Alors personnellement, même si je pourrais obtenir un salaire infiniment meilleur en faisant quelque chose que je n’aime pas, je préfère gagner moins et faire un métier qui me passionne. Parce que personne nous oblige à faire de la recherche, mais personne ne vous oblige non plus à faire un métier de commerce, stressant, avec soi-disant 90 heures de travail par mois. Si ça ne vous convient pas et si ça vous fait jalouser vos collègues fainéants du public, je vous suggère fortement de changer de travail. Ou de changer de pays.

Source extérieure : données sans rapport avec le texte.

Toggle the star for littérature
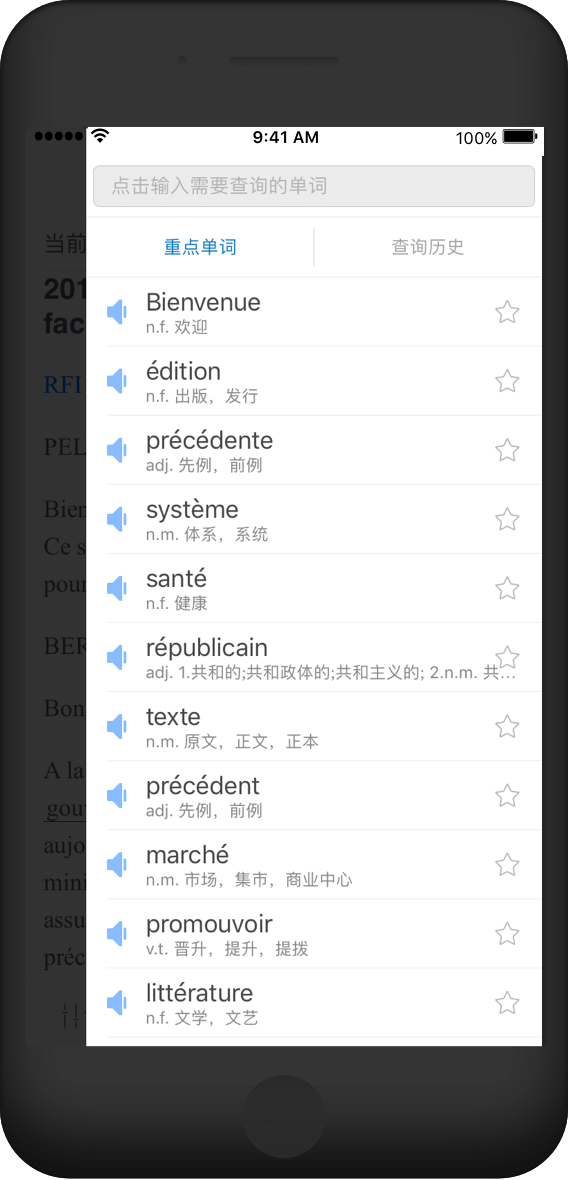click(507, 1003)
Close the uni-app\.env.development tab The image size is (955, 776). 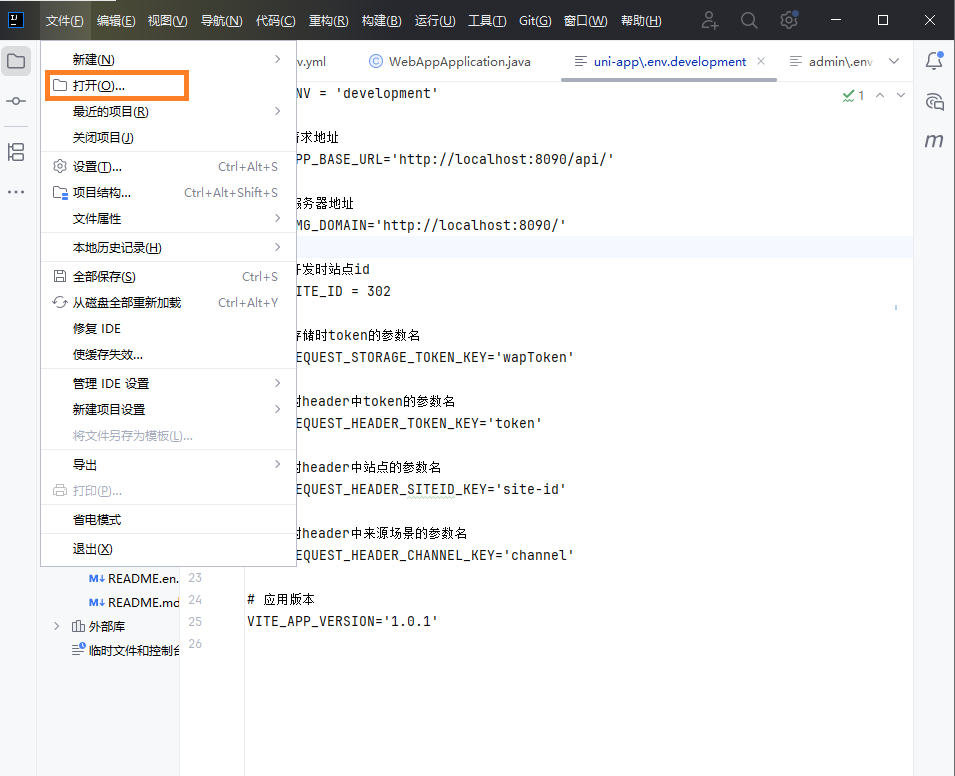(762, 61)
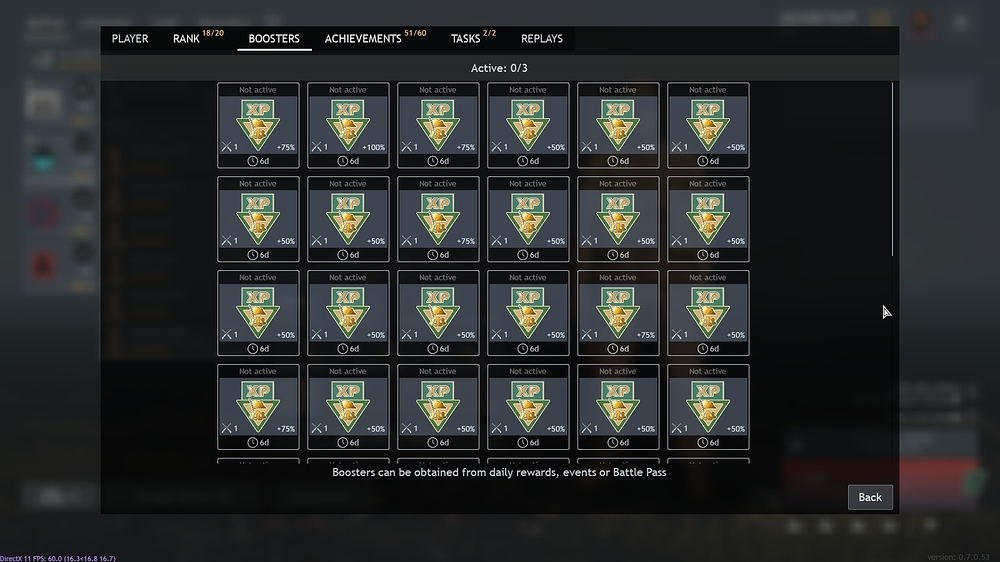
Task: Select the last booster card in fourth row
Action: tap(708, 406)
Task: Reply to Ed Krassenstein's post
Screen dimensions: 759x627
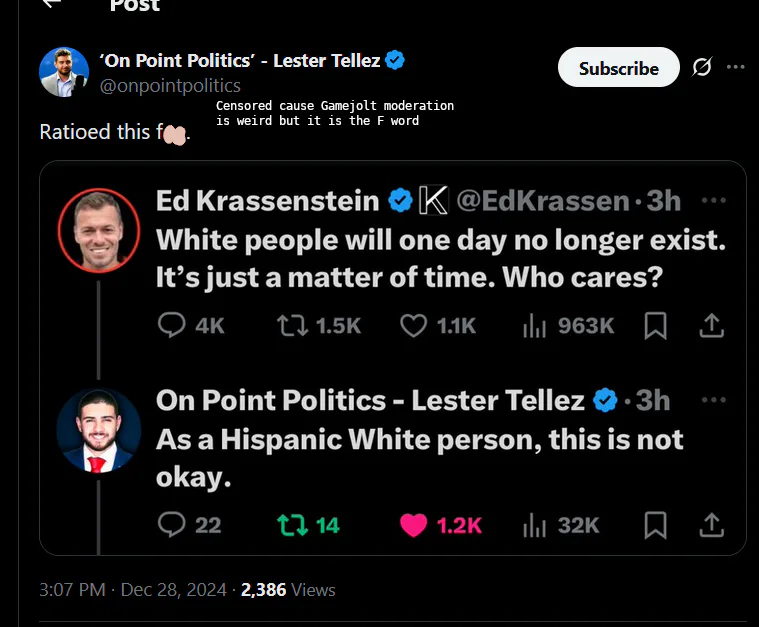Action: coord(172,325)
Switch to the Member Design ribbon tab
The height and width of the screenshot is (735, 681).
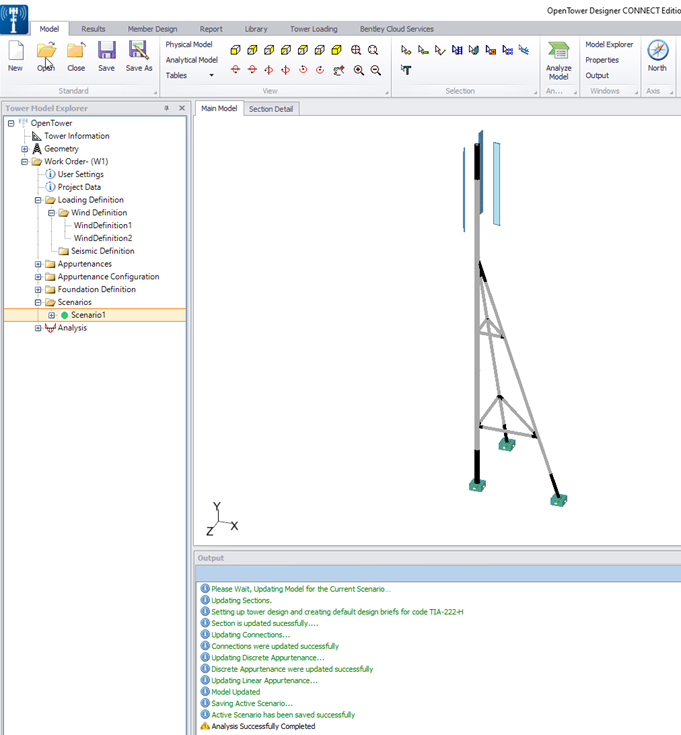click(x=152, y=29)
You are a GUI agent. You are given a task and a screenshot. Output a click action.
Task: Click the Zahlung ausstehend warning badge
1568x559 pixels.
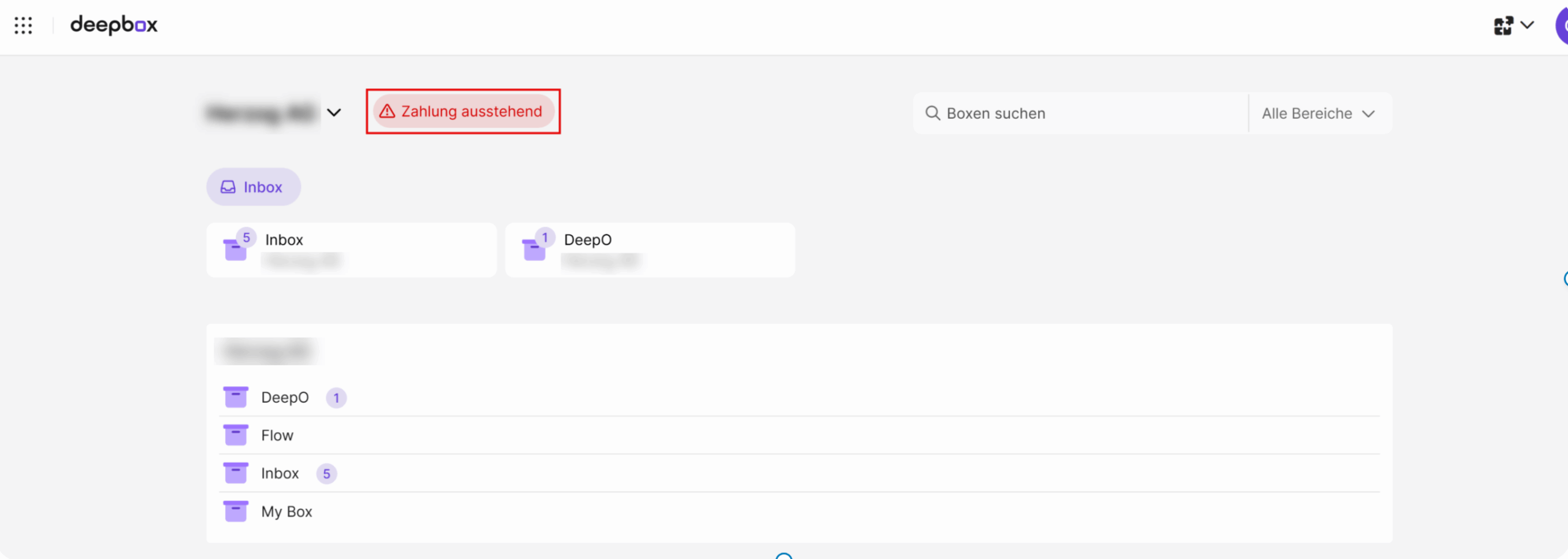click(x=464, y=112)
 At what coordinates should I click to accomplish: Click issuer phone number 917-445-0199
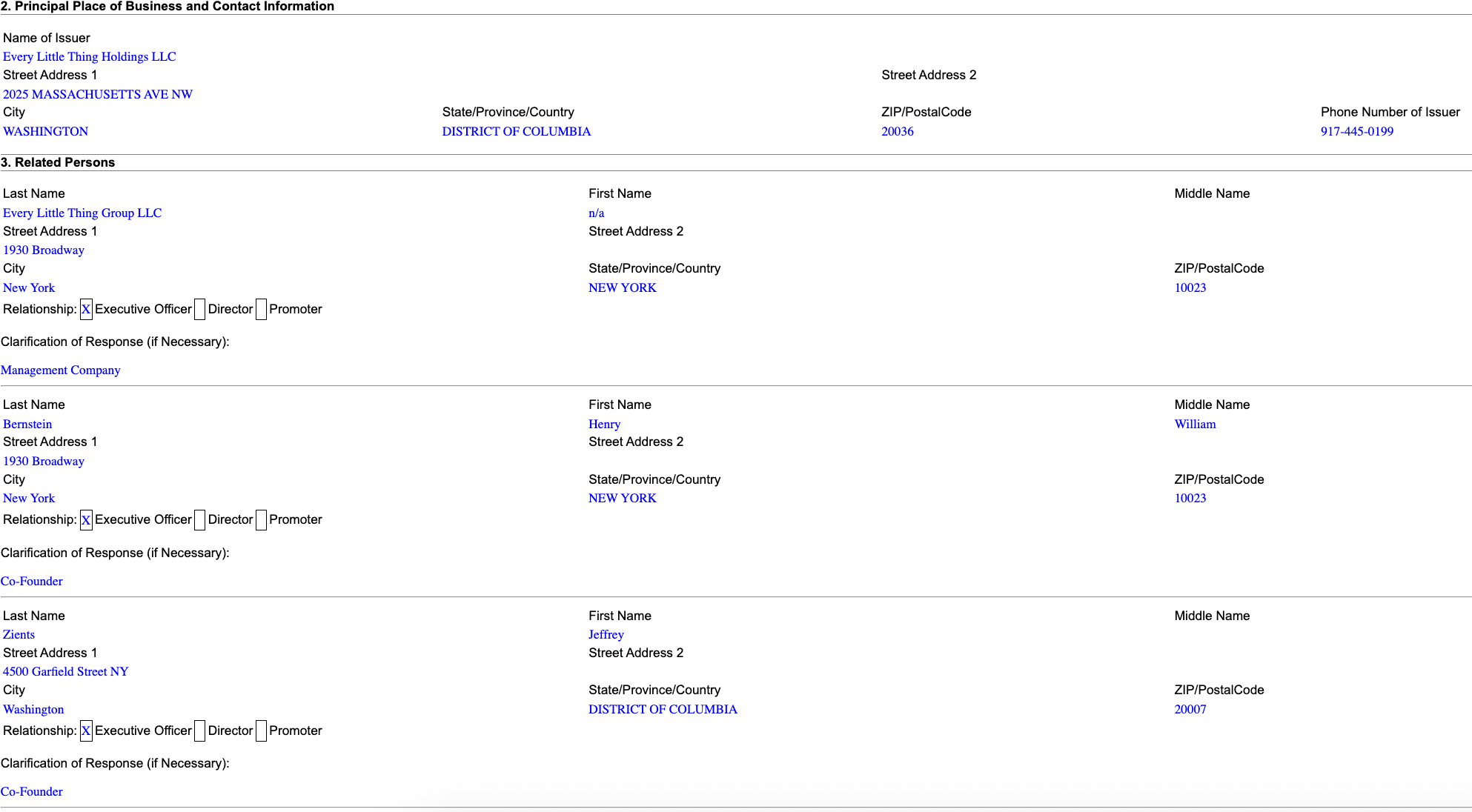[1356, 131]
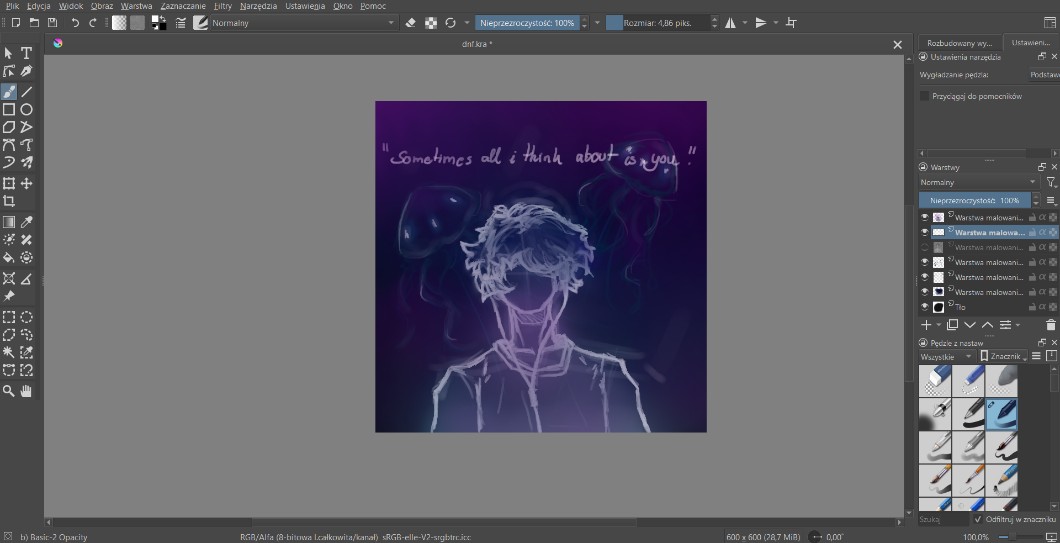Adjust the brush 'Nieprzezroczystość: 100%' slider in toolbar
The height and width of the screenshot is (543, 1060).
point(526,22)
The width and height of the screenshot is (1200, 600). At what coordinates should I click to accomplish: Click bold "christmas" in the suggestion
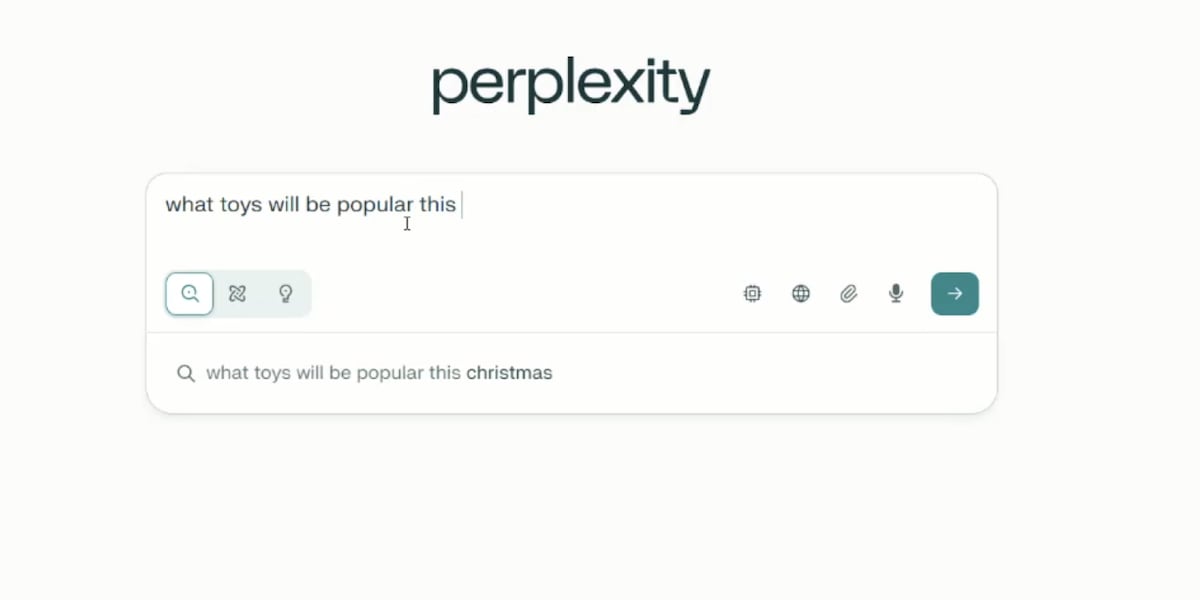pos(509,373)
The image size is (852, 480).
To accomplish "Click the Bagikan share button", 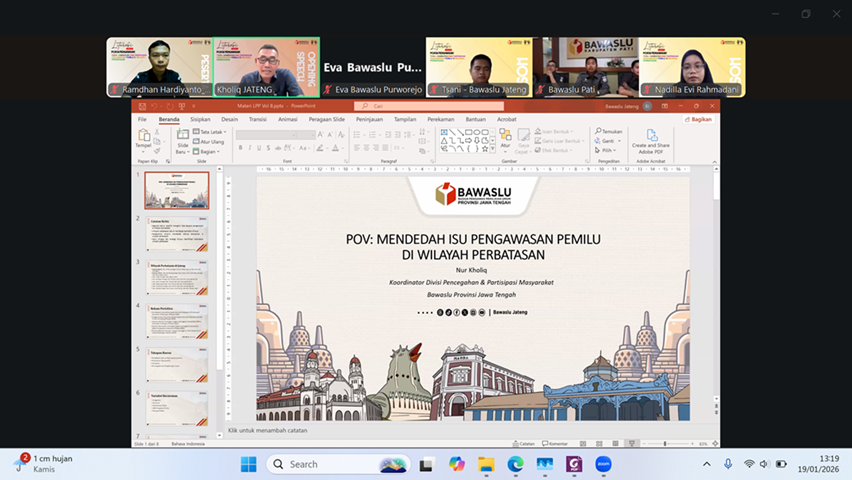I will pyautogui.click(x=699, y=119).
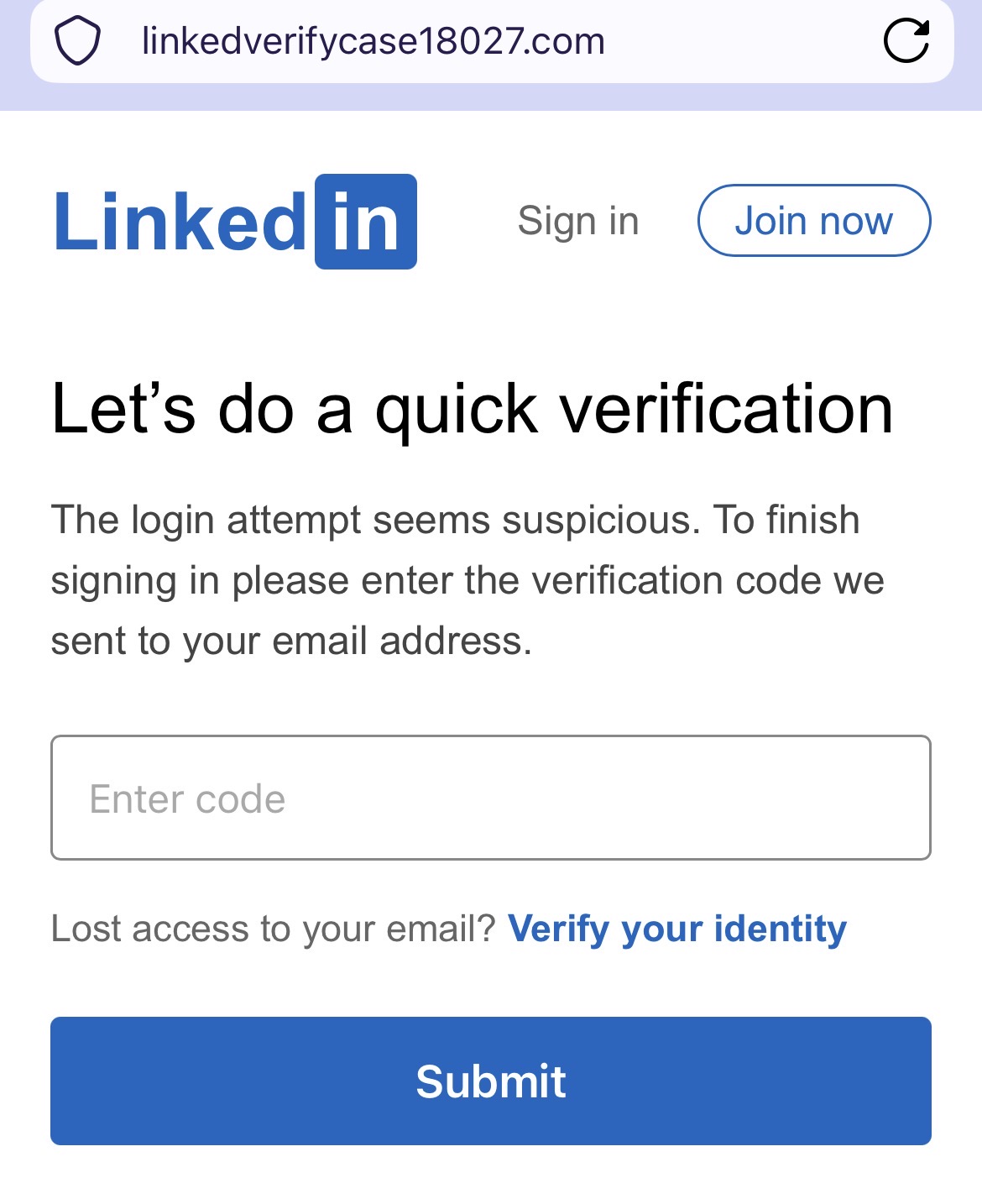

En attendant, je rappelle pour mémoire qu’un enseignant-chercheur, s’il est vraiment passionné, ne compte pas ses heures. Quand on travaille sur un article ou une recherche, je peux vous dire qu’on peut passer un week-end dessus (et on connaît tous ça). Pas parce que quelqu’un nous y oblige, mais par passion. Et effectivement, préparer un cours demande du travail, tout comme les corrections de copie. J’ajoute à cela les réunions de labo, la mise en place de projets parallèle qui demandent forcément du temps (et heureusement d’ialleurs), les taches administratives qui grignotent du temps de recherche de façon chronophage, et aussi bien évidemment l’accompagnement des étudiants (heures de permanence, suivi de dossiers, de mémoire, de thèses). Alors avec tout ça, quand j’entends qu’en France, les universitaires ne foutent rien, ça me fait bien rire. Bien rire pourquoi ? Parce que la bêtise de ceux qui disent ça n’a d’égale que leur profonde ignorance d’un monde qu’ils croient pourtant connaître, avec pour seules bases des poncifs d’un autre âge.